* **PROBLEM**: Search the entries below for "agent", and copy each line where it appears.

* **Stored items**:

[Start of section]

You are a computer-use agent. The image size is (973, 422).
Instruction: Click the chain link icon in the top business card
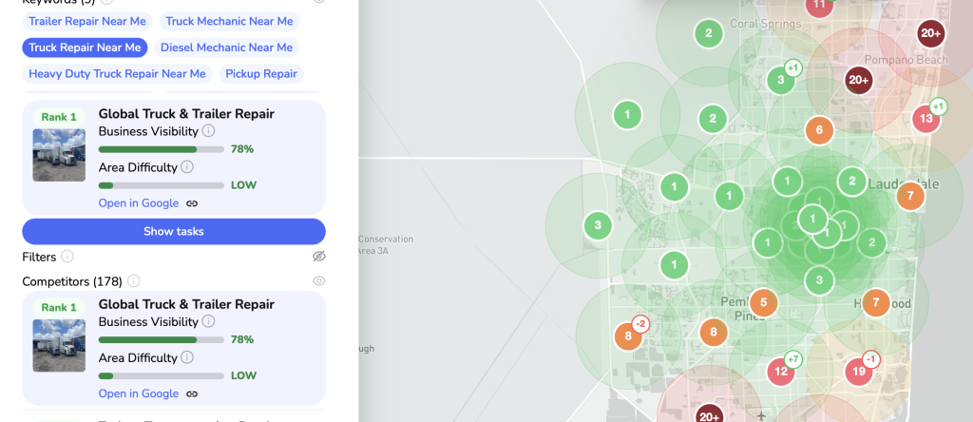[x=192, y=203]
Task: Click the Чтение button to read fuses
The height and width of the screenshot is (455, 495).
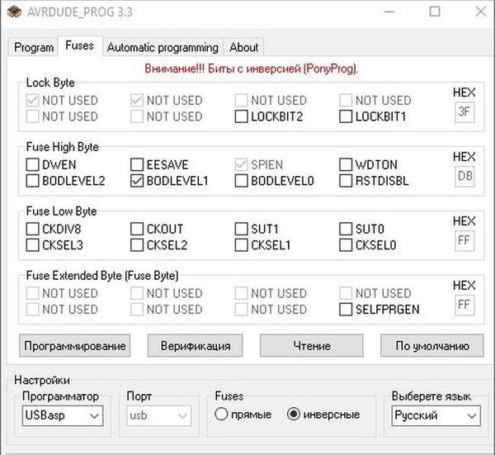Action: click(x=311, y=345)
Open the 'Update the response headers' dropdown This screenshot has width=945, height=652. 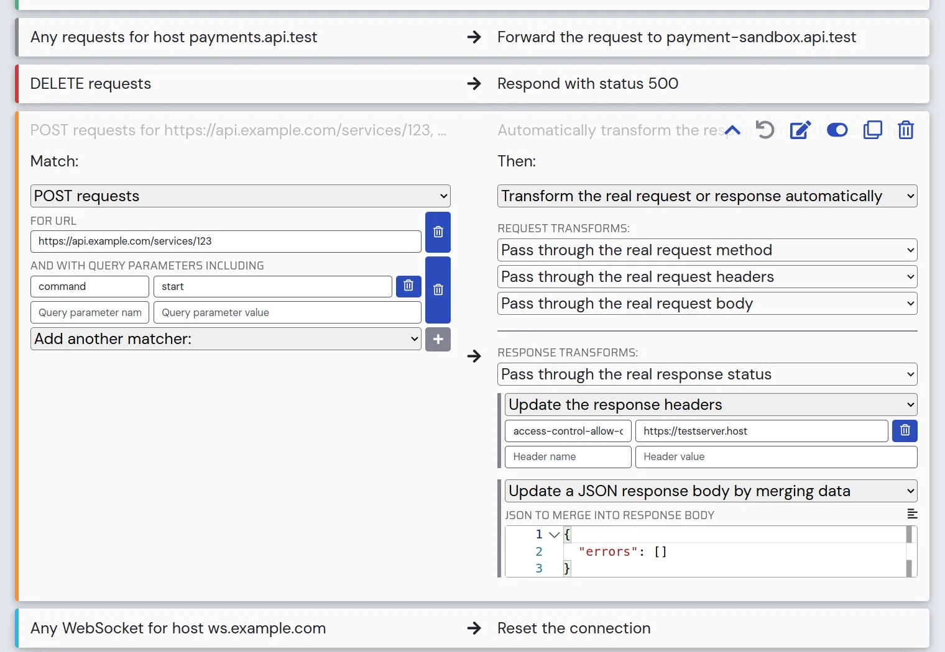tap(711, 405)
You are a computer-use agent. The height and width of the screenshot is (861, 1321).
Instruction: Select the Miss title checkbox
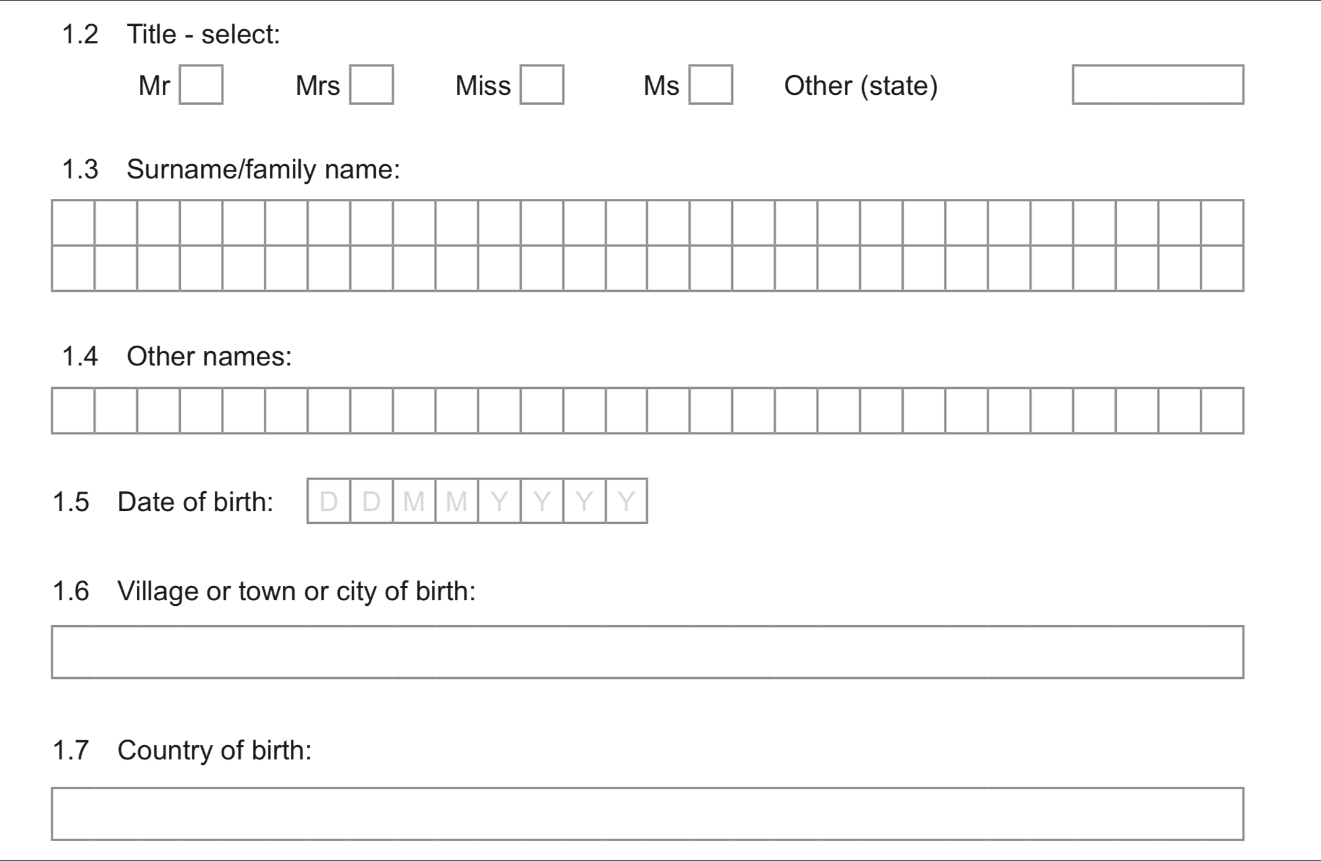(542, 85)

[End of section]

* **RESULT OF THIS TASK**:
You are a computer-use agent. The image size is (973, 422).
You are a computer-use agent. The height and width of the screenshot is (861, 1321).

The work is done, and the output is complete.